A Life in Checklists

organizing my lifeI sometimes wonder how well people really understand me when I tell them how easily I get overwhelmed by the day-to-day.

I feel like most of the people I know are sympathetic in a commiserative way; that they feel like they know what I mean, and maybe even feel the same way – the, “hey, we all have busy lives/work hard/have a lot going on!” mentality.

They probably don’t expect that I mean, if I don’t set an alarm to take a shower or brush my teeth, it might not get done that day.  Or that the accumulation of mess/clutter from daily activities will seem to sneak up on me, and then loom suddenly and overwhelmingly, making me feel incredibly anxious, but utterly incapacitated.  Or that performing a multi-step task – even a familiar one, like cooking – sometimes makes my heart race and my skill crawl with impatience and agitation.
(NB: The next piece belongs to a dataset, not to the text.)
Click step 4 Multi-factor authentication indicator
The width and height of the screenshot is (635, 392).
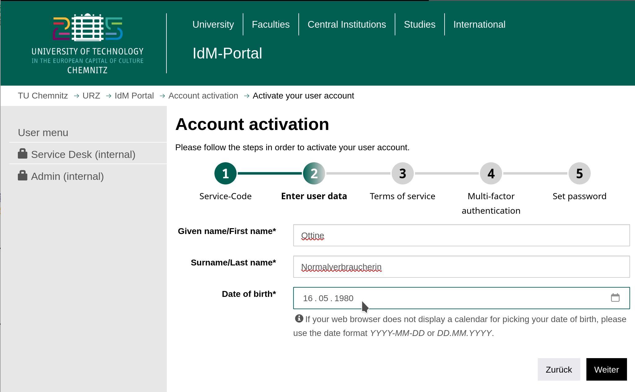pos(490,173)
Which is why, when considering how to go about bringing order to my life, I had to consider the most basic, most fundamental levels of organization – the checklist.

My friends are over here with cross-referenced planners, digital calendars and mobile apps, elaborate bullet journals with color-coded spreads – and I’m making simple, laminated checklists.  For things like “eat breakfast. Take a shower. Watch a movie.”  Things that apparently integrate seamlessly into other people’s lives.

But not mine.  And I have to accept that – that for whatever reason, this stuff does not come naturally to me.  But that doesn’t (and shouldn’t) mean I can’t do it.  It’s a massive waste of energy, feeling bad about how my brain is wired, instead of coming up with scaffolding I can build on to compensate for it’s limitations.

So, some people might think it’s a childish thing to have checklists for such basic stuff.

I’d say it’s a pretty damn mature thing, to go any length to ensure these tasks get done with any regularity.

So, I made some freakin’ checklists.

These are the easiest, most basic things I could think of to start with: routines to give me enough options to not feel trapped, yet not so many to incite choice paralysis, with a focus on developing habit and balance.

I’m still working on my lists for the deep clean I intend to do this month, and from there a more detailed daily/weekly chore chart to keep things in order.  I may do one for meal options as well, since outside of dinner, I’m not currently planning my meals, and always find myself either out of food option, eating utter junk, or simply not eating, and none of those are acceptable options if I’m trying to be healthier.

This is an incredibly busy week, but I’m hoping to eek out time tomorrow and Thursday to write the remaining lists.  I plan to start using these beginning Saturday – I’ll be printing out multiple copies and leaving one in my bedroom, and one in the kitchen (that’s one on each floor of the house, where I start and end my days).

Fingers crossed that these help.  They certainly can’t hurt, right?